Sunday's NYP concert


Thank you again for your detailed comments about this past Sunday's NYPO concert. I am always impressed by how well you know the repertoire.

Keep listening!

Ruth Phinney
WXXI-FM Program Director

the Mussorgsky, Prokofieff and Rimsky-Korsakoff concert

This is a highly-powered and highly enjoyable concert that I would urge listeners to hear again via the New York Philharmonic's website. Rimsky-Korsakoff figured prominently in the program, not only in his perennial "Scheherazade", but also as the orchestrator of Mussorgsky's "A Night on Bald Mountain" that opened the concert. A revealingly rough-hewn performance it was: a compliment regarding the piece's nature; and the peaceful conclusion "Meno Mosso.
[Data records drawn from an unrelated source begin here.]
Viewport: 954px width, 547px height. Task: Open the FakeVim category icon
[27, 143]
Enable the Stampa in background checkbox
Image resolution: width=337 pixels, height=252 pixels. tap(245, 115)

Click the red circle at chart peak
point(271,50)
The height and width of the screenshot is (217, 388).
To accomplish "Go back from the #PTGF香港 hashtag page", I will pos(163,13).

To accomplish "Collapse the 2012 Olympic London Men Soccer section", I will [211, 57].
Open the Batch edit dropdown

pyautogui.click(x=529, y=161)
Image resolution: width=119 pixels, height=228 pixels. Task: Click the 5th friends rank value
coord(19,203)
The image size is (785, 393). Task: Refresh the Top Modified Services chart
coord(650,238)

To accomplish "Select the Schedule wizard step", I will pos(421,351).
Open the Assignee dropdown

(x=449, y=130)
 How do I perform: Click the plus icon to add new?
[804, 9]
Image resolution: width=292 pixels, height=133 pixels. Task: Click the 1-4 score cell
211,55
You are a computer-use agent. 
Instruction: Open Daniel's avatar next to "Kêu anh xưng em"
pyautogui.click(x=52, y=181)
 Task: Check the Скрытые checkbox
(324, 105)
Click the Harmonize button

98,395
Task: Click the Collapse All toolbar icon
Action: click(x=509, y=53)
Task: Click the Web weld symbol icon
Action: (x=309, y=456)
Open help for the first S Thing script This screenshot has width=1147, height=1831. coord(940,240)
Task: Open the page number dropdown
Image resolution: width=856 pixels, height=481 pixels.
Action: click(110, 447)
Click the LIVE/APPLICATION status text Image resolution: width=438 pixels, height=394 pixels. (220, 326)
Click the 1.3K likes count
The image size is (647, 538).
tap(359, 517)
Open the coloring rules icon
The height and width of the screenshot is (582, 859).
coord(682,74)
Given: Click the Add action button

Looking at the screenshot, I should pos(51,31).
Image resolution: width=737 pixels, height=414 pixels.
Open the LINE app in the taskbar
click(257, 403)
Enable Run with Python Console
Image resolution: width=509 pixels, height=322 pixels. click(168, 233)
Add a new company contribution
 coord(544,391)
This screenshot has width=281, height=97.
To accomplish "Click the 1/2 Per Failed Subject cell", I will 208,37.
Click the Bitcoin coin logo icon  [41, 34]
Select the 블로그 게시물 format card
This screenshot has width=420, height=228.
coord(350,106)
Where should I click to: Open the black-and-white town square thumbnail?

Tranquillo." The Prokofieff Third Piano Concerto with Daniil Tifonov as soloist, impressed me from the start with the real sense of a dialogue between the soloist and the orchestra. The orchestra was more prominent than I usually hear. In the slow movement's fourth variation "Andante meditivo", the tempo was more like "Adagio meditivo", but time seemed to stand still for all that and I was both persuaded and impressed. My favorite "Scheherazade" is the Monteux/San Francisco Symphony recording with concertmaster Naom Blinder. Glenn Dicterow was outstanding in his own right, with the harp responding even more quietly after "Scheherazade's motives sounded...a real dialogue in and of itself. The first movement was a bit slow for my taste, but Alan Gilbert has Rimsky-Korsakoff's imprimatur on his side since the 6/4 E-major theme is marked "Allegro non troppo". I confess to a preference for a very tight flute vibrato (as well as opera singers' vibrato), which seems to be out of fashion today. That aside, the second movement's solos were played masterfully. I can't help but think that student Stravinsky had this movement in mind when he composed the second tableau of "Petrouchka", but that's sheer speculation. My preference is for the flute and clarinet runs in Phrygian mode in the third movement be done in strict tempo notwithstanding, it offered much delight in its sensuality. I thought the last movement was outstanding throughout. My hoped-for anticipation of the cymbals being allowed to vibrate on their first note followed by an abrupt stop on the second note was gleefully heard in this world-class performance. I wonder if the two plates were crashed at head-level as in the "good old days"?!